begin Stored rows

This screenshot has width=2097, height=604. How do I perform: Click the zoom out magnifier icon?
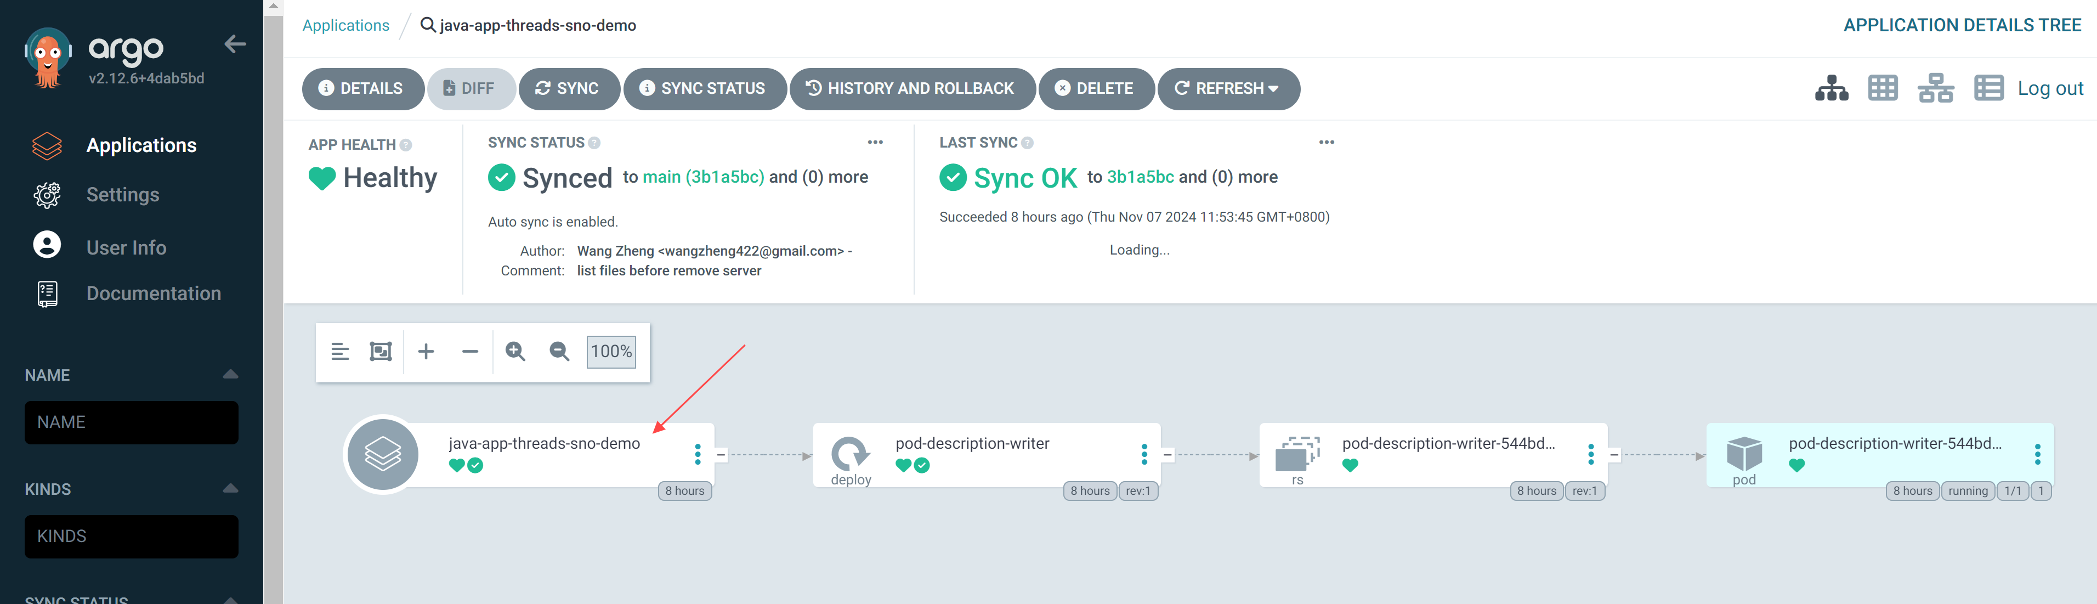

end Stored rows
begin Stored rows

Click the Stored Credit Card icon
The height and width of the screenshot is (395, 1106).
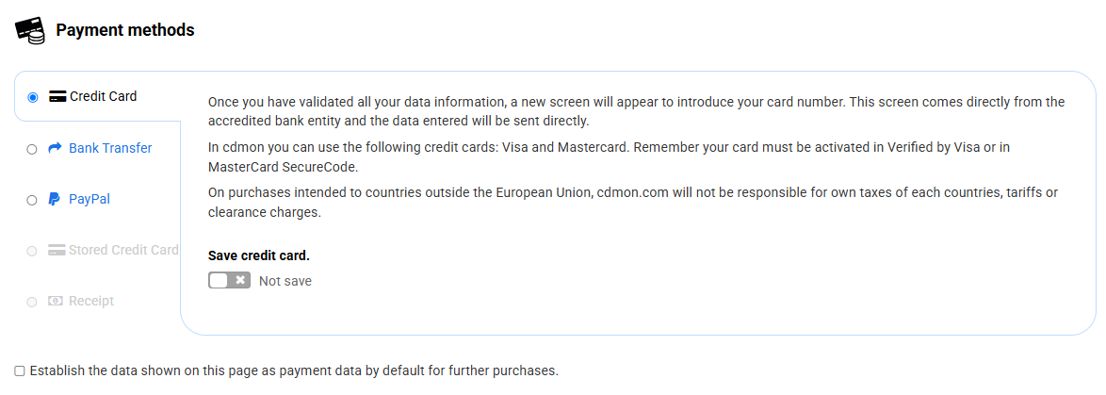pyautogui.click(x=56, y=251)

end Stored rows
begin Stored rows

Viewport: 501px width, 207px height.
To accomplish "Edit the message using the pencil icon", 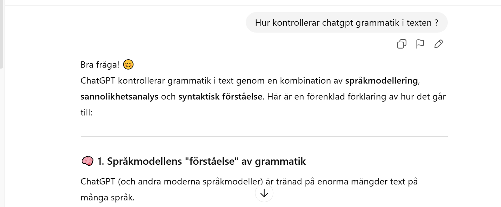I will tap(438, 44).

end Stored rows

* Given request *
Write out the entries above line by line, starting at the line that contains "Click the Stored Credit Card icon" and ending after the line that contains "pyautogui.click(x=56, y=251)". Leave the pictures out of your copy.

* Complete response *
Click the Stored Credit Card icon
The height and width of the screenshot is (395, 1106).
pyautogui.click(x=56, y=251)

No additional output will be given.